___ PASSAGE PROVIDED

Friday, October 31, 2014

Quote of the Day

Thing1 and Thing2 have just unloaded a spectacular quantity of wossnames from the back-end of the POV owned by Thing2.

Me: "I really didn't think you'd be able to get all of those in there."
Thing2: "Are you kidding? I can haul seven dead bodies AND the shovel, all at the same time!"
Me: *blink*
Thing1: *Nods happily*
Me: "What?"
Thing2:"What?"

Sometimes it's best to just drop the conversation right there.

LawDog

Oh, you've got to be kidding me.


Anyone who would name a fireplace after a firestorm that turned a major European city into a furnace for 25 000 souls, and burned 1600 acres into ash and rubble either slept through history class, or is attempting to exercise what he (or she) thinks of as "irony" and thus should be struck about the head and shoulders with a semi-fermented haddock until unconscious.

Just saying.

LawDog

Thursday, October 30, 2014

Miscreant E4s

In the Army -- and most probably in every other branch of the military -- there is somewhat of a tradition of Miscreant E4s. The paygrade of E4 is the first rank that involves any sort of official leadership, and -- as such -- is expected to make frequent faux pas. An E4 with a good head upon his (or her) shoulders, dedication to the mission and ... flexible ... scruples can often be the difference between a successful ARTEP, and a "No-Go".

As a "fer instance", let us suppose that you are somewhere, knee-deep in snow, watching herds of brass monkeys headed South. The never-sufficiently-be-damned cab heaters on the unit's M3 Bradleys have gone Paws Up -- again. Your miscreant E4s will show up just before chow, having "repurposed" a "stray" trailer for some extra cab heaters.

Later on during the same exercise when you suddenly need that "stray" trailer, it will appear -- as long as you don't touch the bumper number. Fresh paint smears something awful.

______
___ SUPPLIED INFORMATION

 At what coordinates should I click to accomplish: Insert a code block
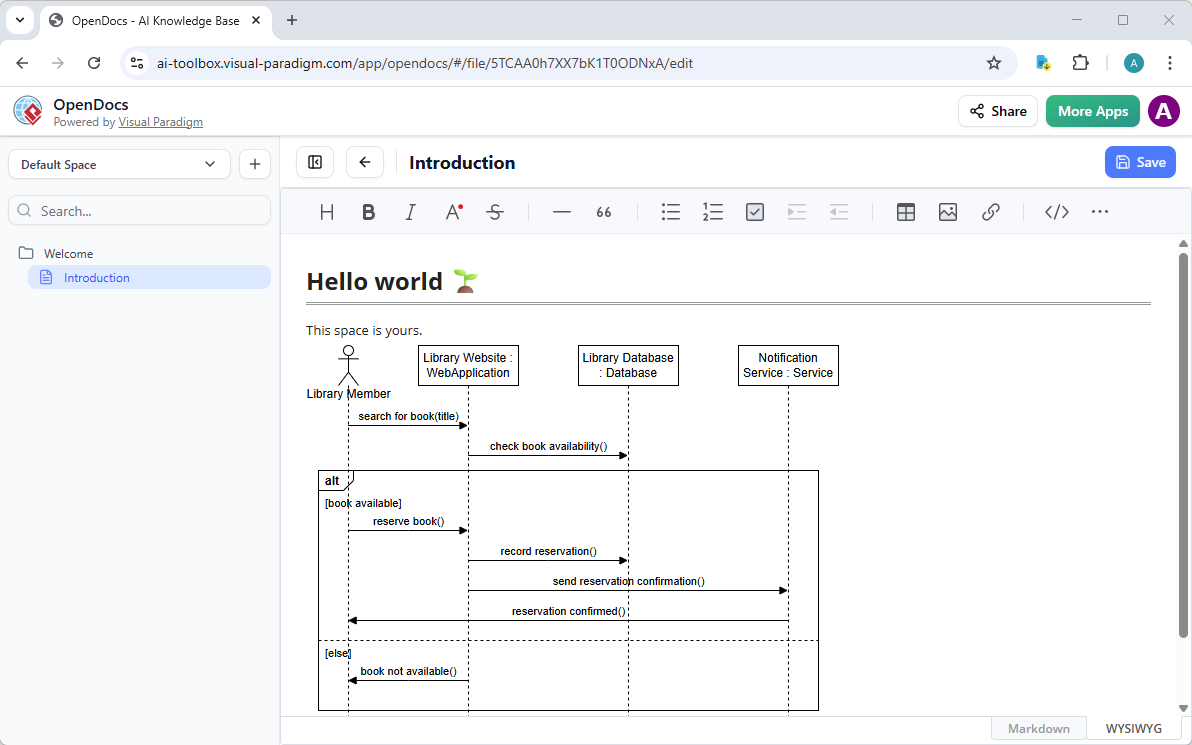point(1056,211)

______

| GOAL OF THE EXERCISE |
Answer these from the blog text:
(a) What does Thing2 say the vehicle can haul all at the same time?
(b) How many acres does the post about the fireplace say were burned into ash and rubble?
(c) What part of the unit's M3 Bradleys has stopped working?

| OUTPUT |
(a) Seven dead bodies and the shovel.
(b) 1600 acres.
(c) The cab heaters.